Yes, this is an anecdotal example, but we see it time and time again. The small, ineffective probes with little power, and no follow up elements to exploit any breakthroughs. Early in the war, observers thought these were “reconnaissance probes,” trying to suss out the location of defensive positions. Turns out, they were actual attacks, the most Russia could muster.
Thus, Ukraine continues to play rope-a-dope, letting the attacking BTG punch through, then slamming it from all sides. Nothing else is coming to its aid. And these attacks happen daily along this line. Three such attacks yesterday, which was a relatively quiet day, seven on Friday, at least four on Thursday, seven on Wednesday, and so on. Imagine if Russia took those 20+ attacks, and combined them into one massive push?
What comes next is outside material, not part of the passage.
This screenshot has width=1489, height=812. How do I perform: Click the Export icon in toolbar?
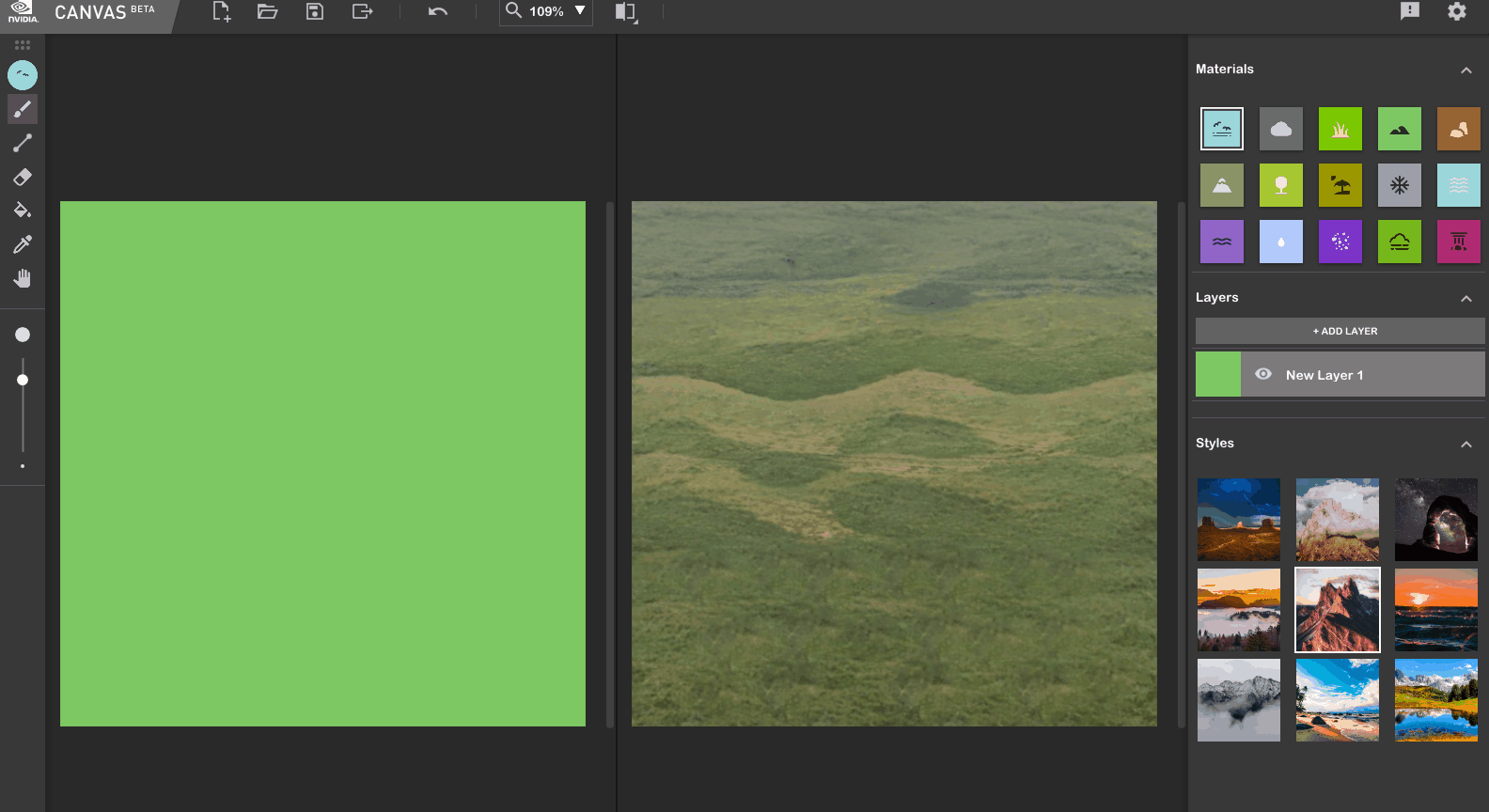click(x=362, y=11)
What a crazy idea! It would inevitably be far more effective! Instead, Ukraine continues to benefit from Russia’s rank incompetence.
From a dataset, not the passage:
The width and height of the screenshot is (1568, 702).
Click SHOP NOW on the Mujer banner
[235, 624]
So will Russia’s feared major attack materialize? The obvious cop-out answer is “maybe,” but I just don’t see it. If it was coming, why would Russia be burning men and equipment on hopeless charges with piecemeal, inadequate forces? Why wouldn’t they be massing those troops for a focused, powerful assault on key Ukrainian defenses, using their sheer numerical superiority to overwhelm defenders?
Thus far, Russia has proven itself to be utterly incapable of mounting coordinated attacks with more than a handful of BTGs, most with around two. Can they somehow fix this glaring operational deficiency in the next month? I don’t see it. But, you know, maybe.
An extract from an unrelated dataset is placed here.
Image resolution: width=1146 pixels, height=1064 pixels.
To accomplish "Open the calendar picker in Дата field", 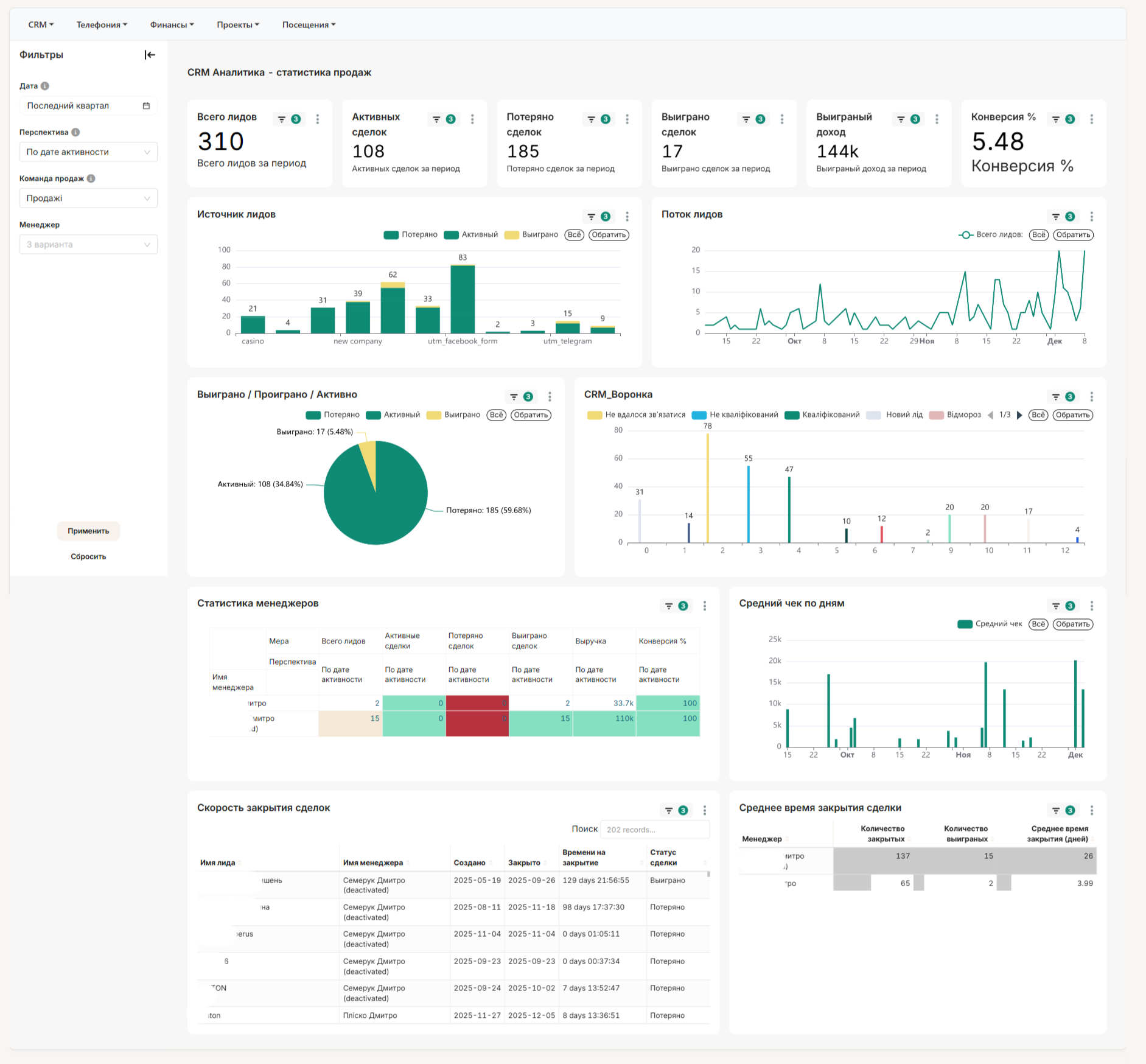I will point(146,106).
Sunday, Apr 10, 2022 · 3:44:39 PM +00:00 · kos
Alexey Vlasenko in the comments clarifies some confusion I’ve had about the composition of a Russian BTG:
One thing about estimating the actual strength of a Russian regiment in BTG units: in an ideal situation it is about three, not four (about 3200 troops, with 800 in each BTG and 800 in elements directly controlled by the regimental HQ), and in practice it’s more often just two or even one, since few regiments were at full strength even when the war had just started.
Administratively, a Russian mechanized regiment (or independent brigade) usually has three mechanized battalions and one tank battalion. The tank battalion has four companies of 10 tanks each, and in most situations would give one tank company to each mechanized regiment, forming three reinforced battalions (which can be used as the maneuver elements of BTGs), leaving one tank company as a small armored reserve under direct control of the regiment commander. So, on paper, a Russian regiment with sufficient artillery reinforcements can form up to three BTGs.
However, almost all Russian units are kept at only about 2/3 strength in peacetime, so unless they are brought up to strength by calling up some reserves (which they have not), a regiment would typically be able to create only two BTGs.
If, in addition, some of the personnel in the regiment are conscripts and had to be left in Russia, and the unit has already taken losses, then it might be barely able to scrape together just one BTG, which might not even be at full strength. This could explain the weak attack described by Bishop.